+++ EXERCISE INPUT +++

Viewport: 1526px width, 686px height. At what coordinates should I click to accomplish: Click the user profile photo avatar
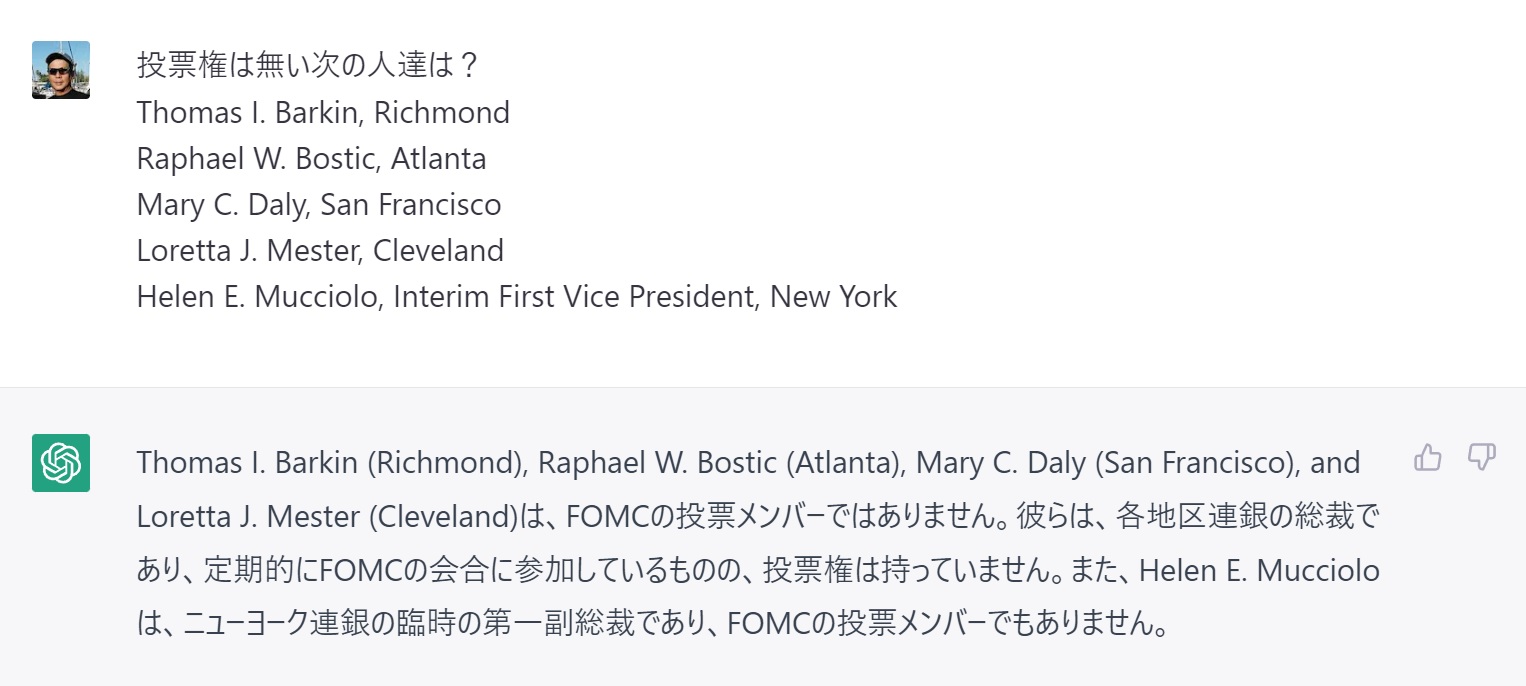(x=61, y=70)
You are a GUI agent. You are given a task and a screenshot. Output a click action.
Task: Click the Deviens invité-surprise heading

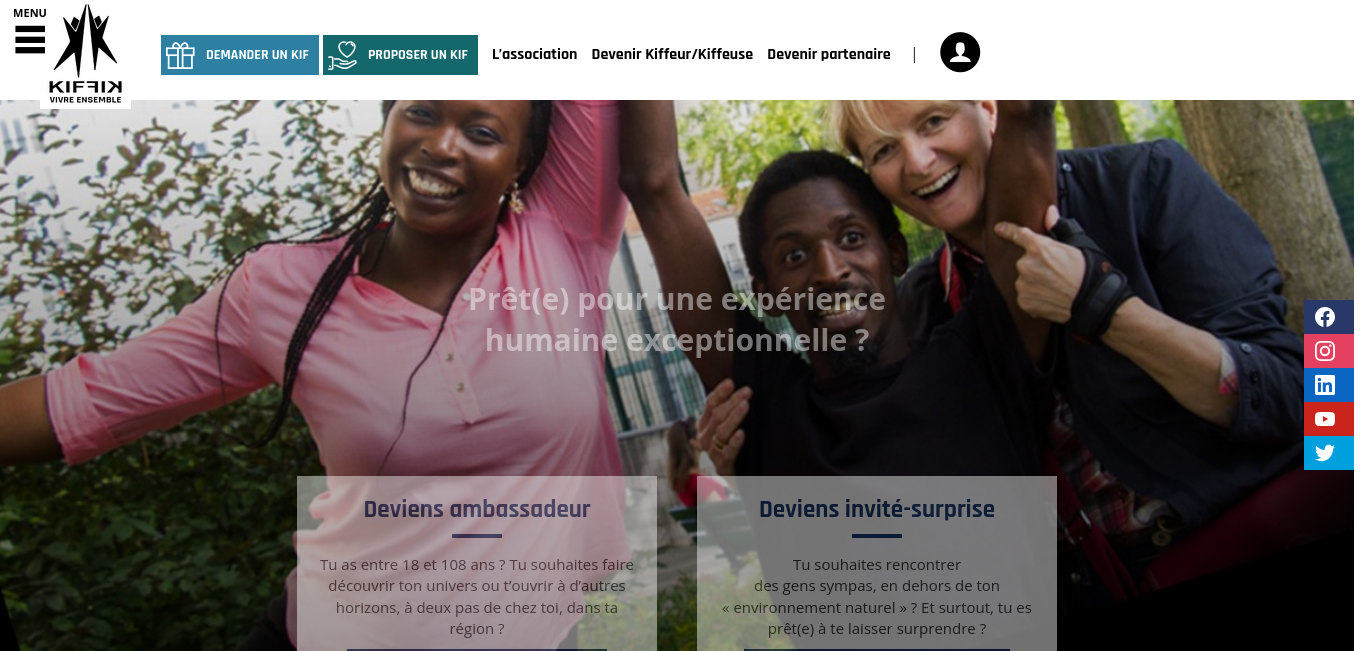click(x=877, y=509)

+++
+++ EXERCISE INPUT +++

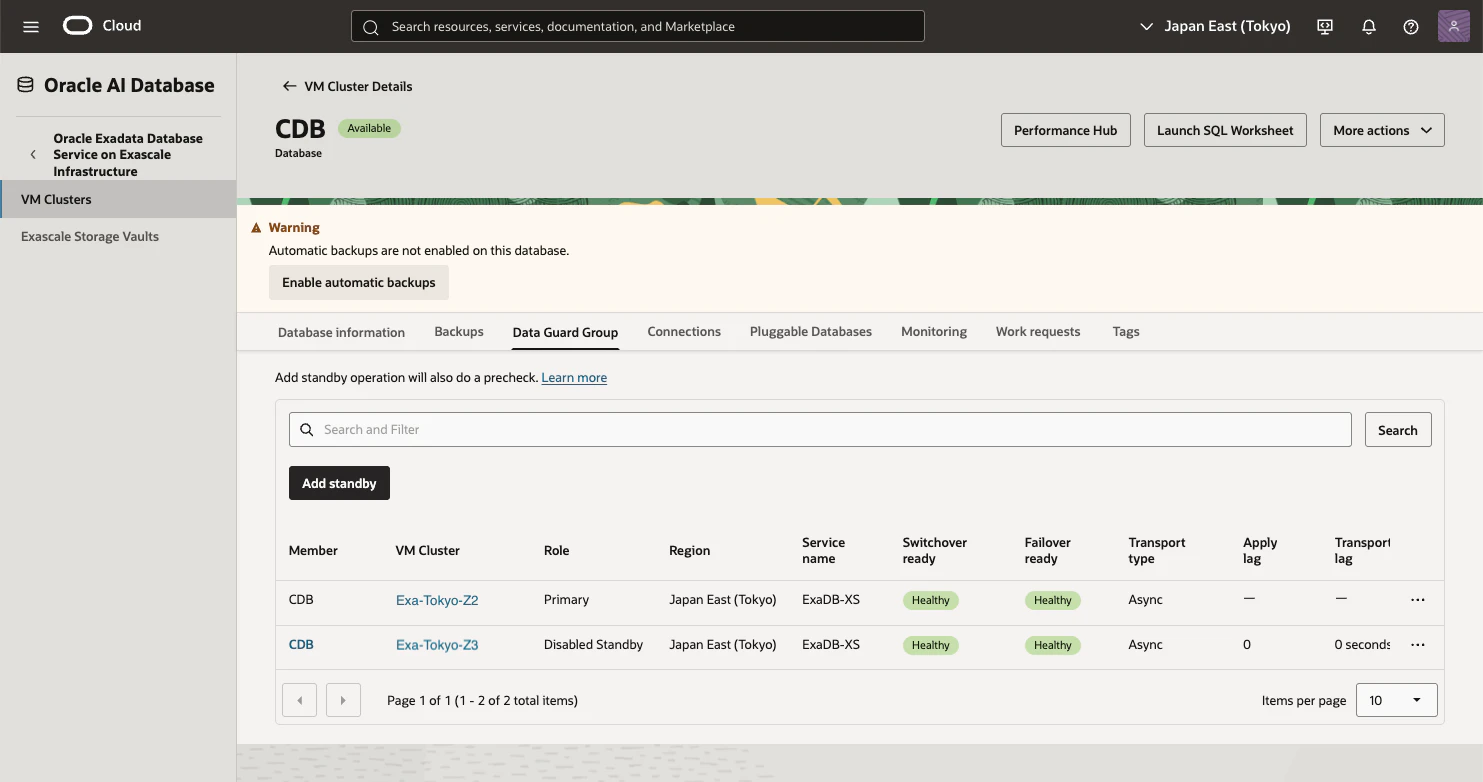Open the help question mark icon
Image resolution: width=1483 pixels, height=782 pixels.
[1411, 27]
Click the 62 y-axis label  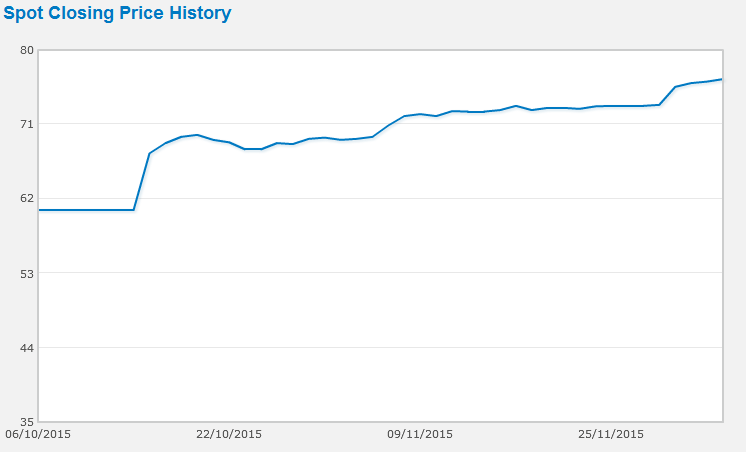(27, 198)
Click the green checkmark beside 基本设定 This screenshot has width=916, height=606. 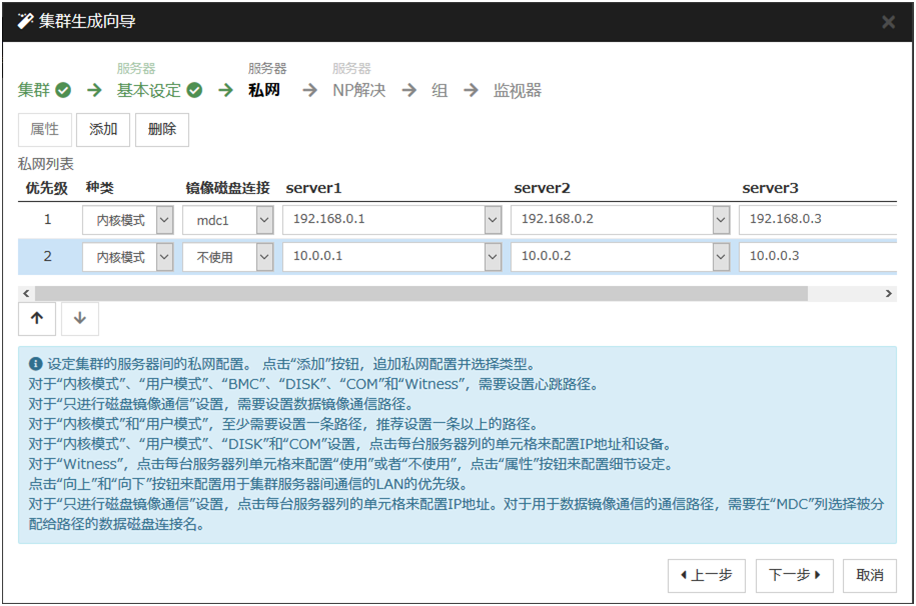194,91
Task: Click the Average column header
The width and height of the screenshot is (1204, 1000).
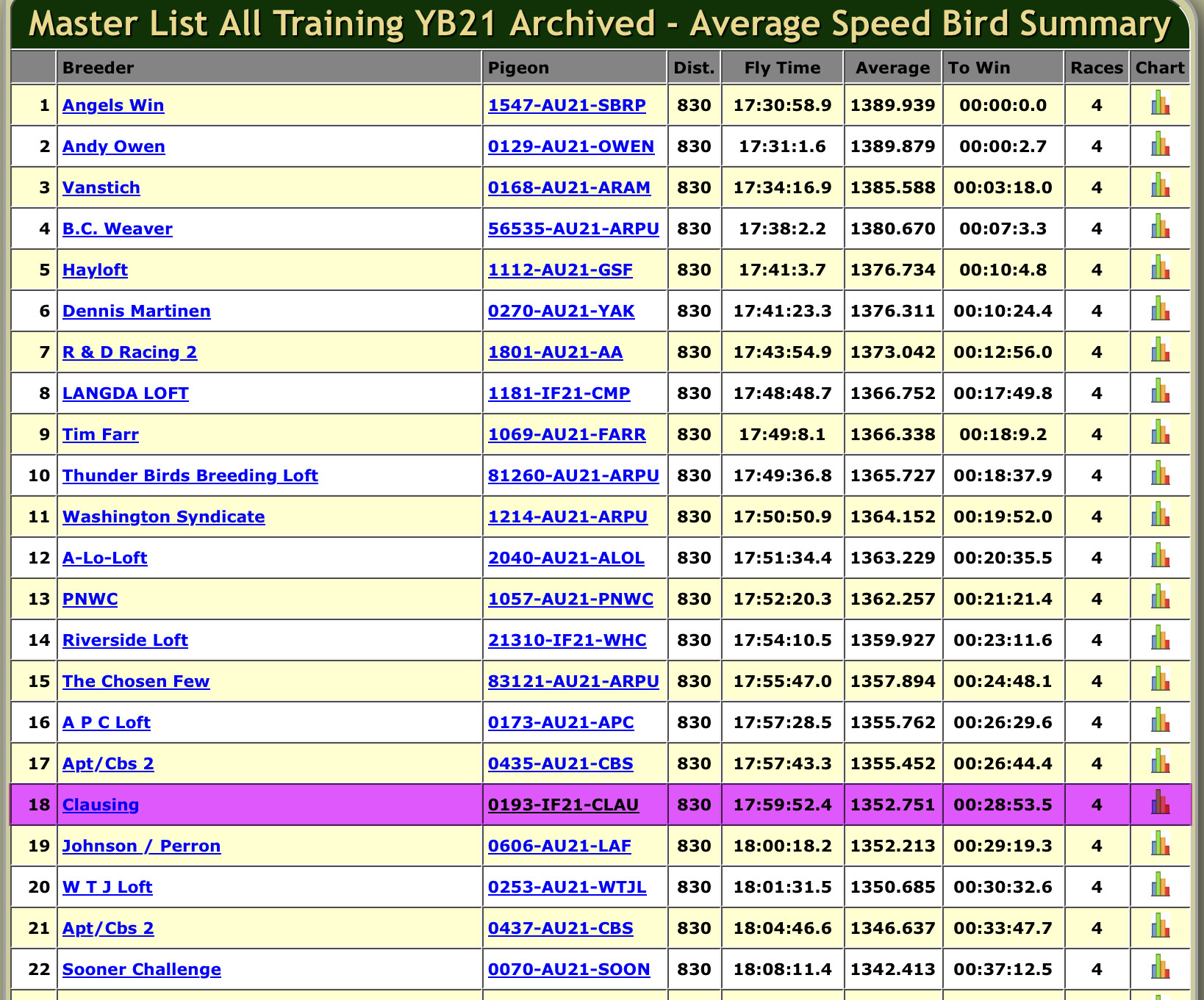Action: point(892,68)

+++

*WORK REQUEST*: Both the line containing "Viewport: 1526px width, 686px" and the line containing "You are a GUI" above belong in the output, as do the lines between them. Print them exactly, without pictures.

*RESPONSE FOR THIS EXERCISE*:
Viewport: 1526px width, 686px height. At what coordinates should I click to accomplish: Click the user profile photo avatar
(x=61, y=70)
You are a GUI agent. You are given a task and a screenshot. Output a click action.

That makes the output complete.